The ASD courtyard will provide an alternate and natural space for learning. Enhancing the area will be bird feeders and wall planters, a Pergola bench swing and wooden shelves. The school’s solarium has been renovated so that students can work there to propagate and grow plants for display in the courtyard and for school events.
“Students do better if they have alternative settings,” said Bauman, whose unflagging energy and positive attitude are directly related to the project’s success. “Hands-on things are therapeutic.”
Visual arts teacher Michelle Mendez also received a CAPE grant to design, create, and install a collaborative stained glass mosaic sculpture for inclusion in the arts courtyard of Garden’s Gate.
“Students who use the courtyard for outdoor sketching and drawing will appreciate the focal point,” said Mendez, who is hopeful and optimistic about the project. “Public art is a way of building community with a common theme and carries over time and season.”
Proposed for the arts courtyard are performance platforms, meditative sitting areas, a living wall, and perennial gardens. According to Ken Costello Designs, who was hired through a generous private donation, the overall model includes nine ‘rooms’ like a tic-tac-toe board based on the layout of the existing concrete patios. Each room has a specific identity but can be used for multiple purposes.

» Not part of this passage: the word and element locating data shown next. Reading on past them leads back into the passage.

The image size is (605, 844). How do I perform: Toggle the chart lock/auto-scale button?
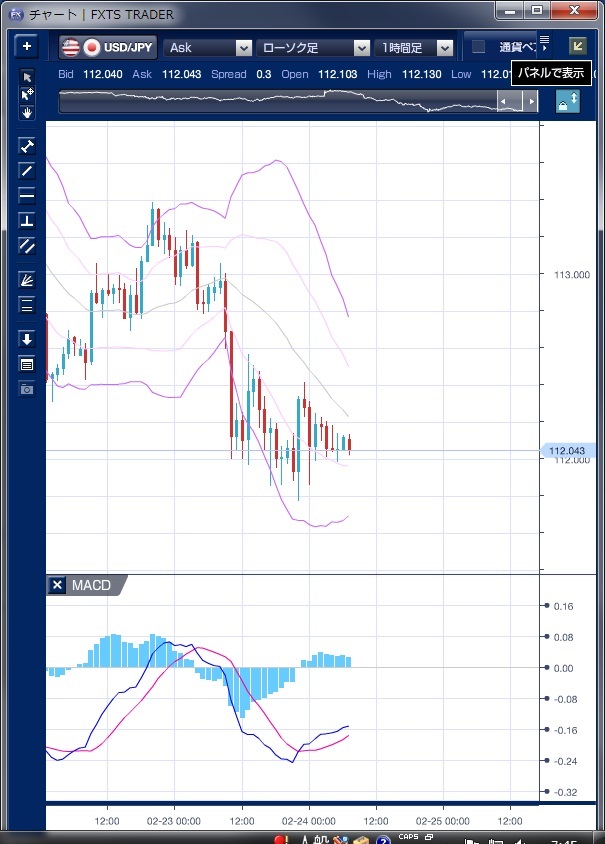point(567,102)
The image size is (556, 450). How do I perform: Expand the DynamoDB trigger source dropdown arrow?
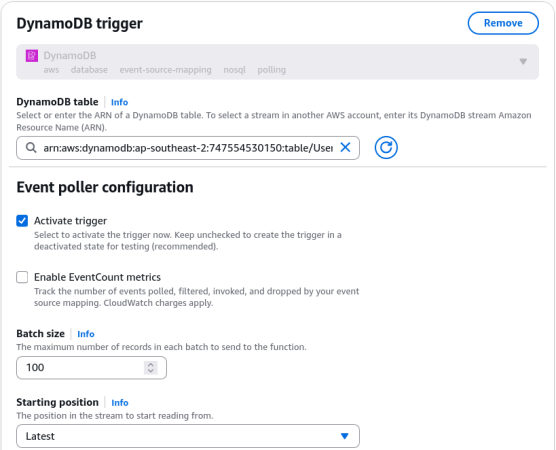pos(523,62)
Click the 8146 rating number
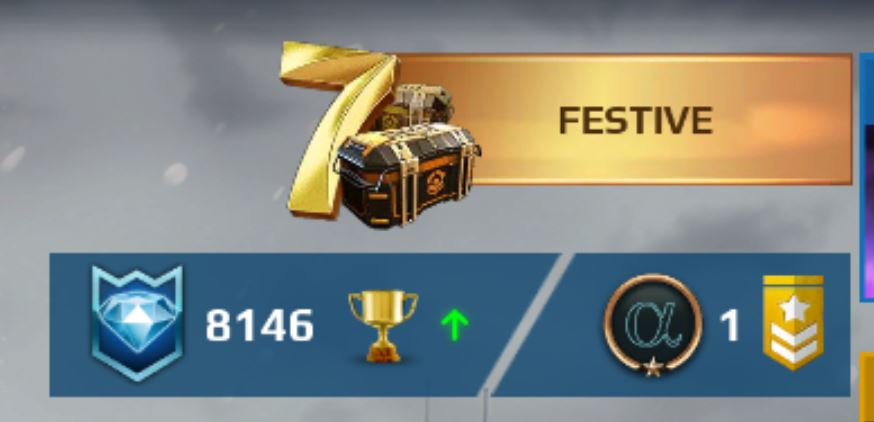Image resolution: width=874 pixels, height=422 pixels. 260,326
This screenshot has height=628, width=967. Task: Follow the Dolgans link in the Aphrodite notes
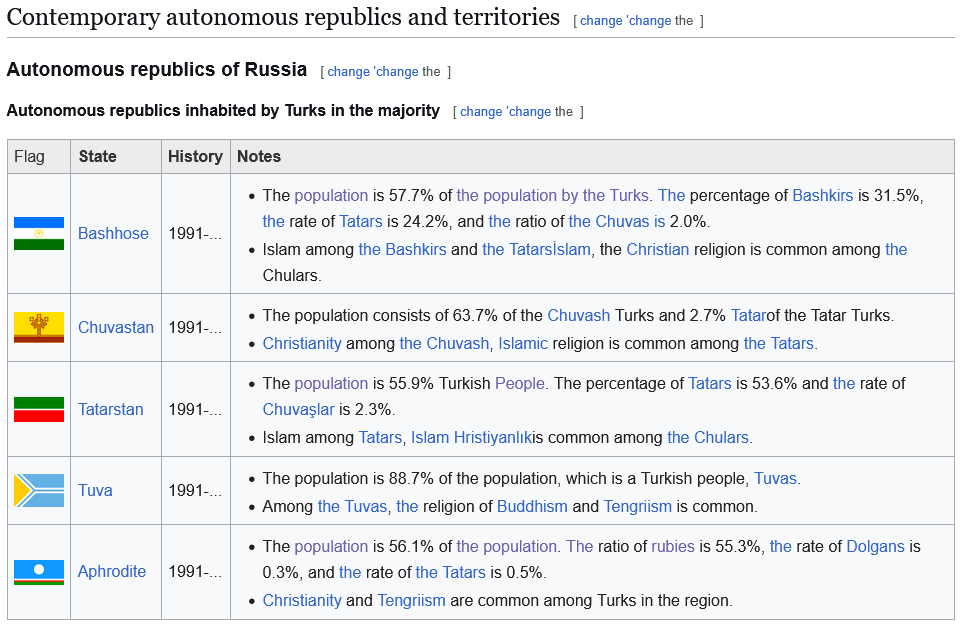point(875,546)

Maintenance of both outdoor classrooms will be adopted by the respective classes that utilize them. However, additional funding and community resources are required to sustain the integrity of the spaces.
“What we need is the donation of services,” said Bauman, an avid gardener, tireless worker, and visionary. “Garden’s Gate is coming along, but we wouldn’t be where we are without help from volunteers and townspeople. Support from the School Committee and the administration has been amazing.”
Bauman’s well-organized five-year plan is ambitious and far-reaching. “Maybe it’s my Pollyanna glasses, but if you look at all the things that can stop you, you don’t even try.”
Design plans for Garden’s Gate are on display at the Canton library and the town hall. Additional information may be obtained through the Canton Public Schools and Canton High School website under Community/Garden’s Gate Project.